=== Section Start ===

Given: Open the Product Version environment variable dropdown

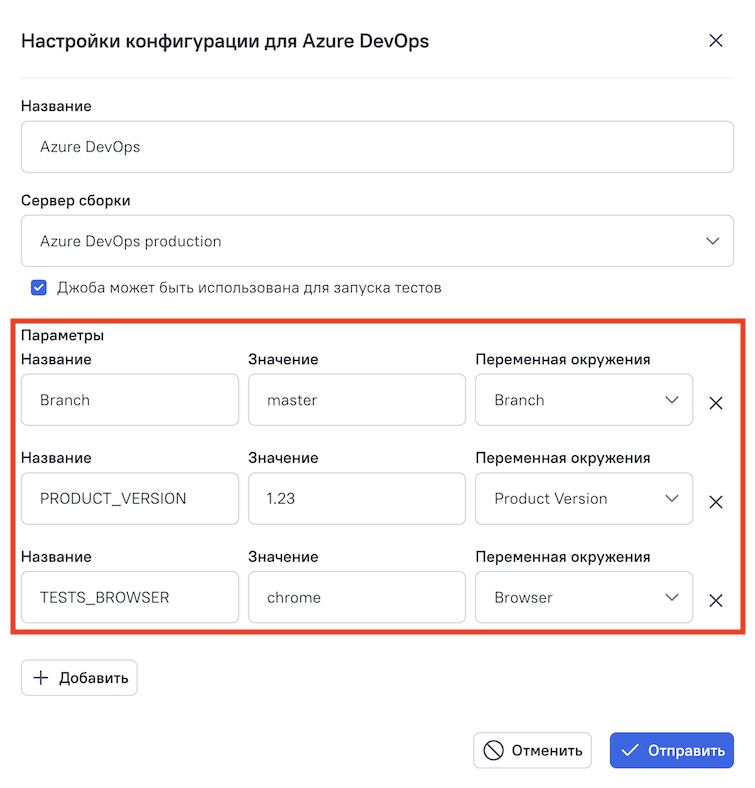Looking at the screenshot, I should point(583,498).
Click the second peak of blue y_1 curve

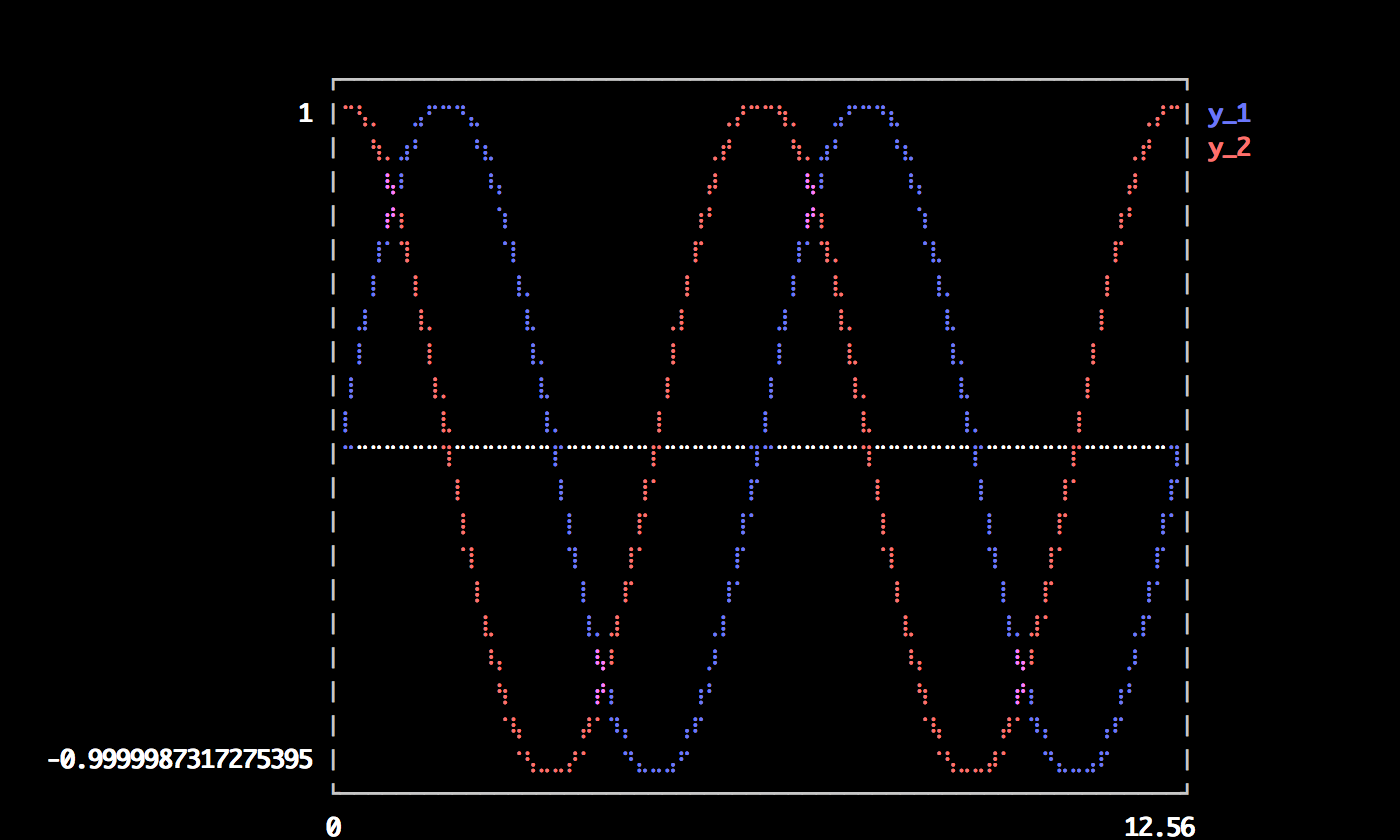(866, 107)
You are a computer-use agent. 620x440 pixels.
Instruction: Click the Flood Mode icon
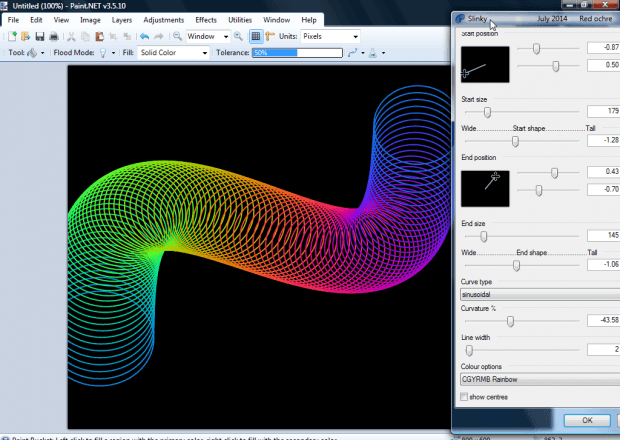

=== Section End ===

Repeat, exactly and with no pictures, each line from the line that holds "Click the second peak of blue y_1 curve" through the last line of the records above.

Click the second peak of blue y_1 curve

(866, 107)
You are a computer-use agent. 620x440 pixels.
Instruction: Click the Flood Mode icon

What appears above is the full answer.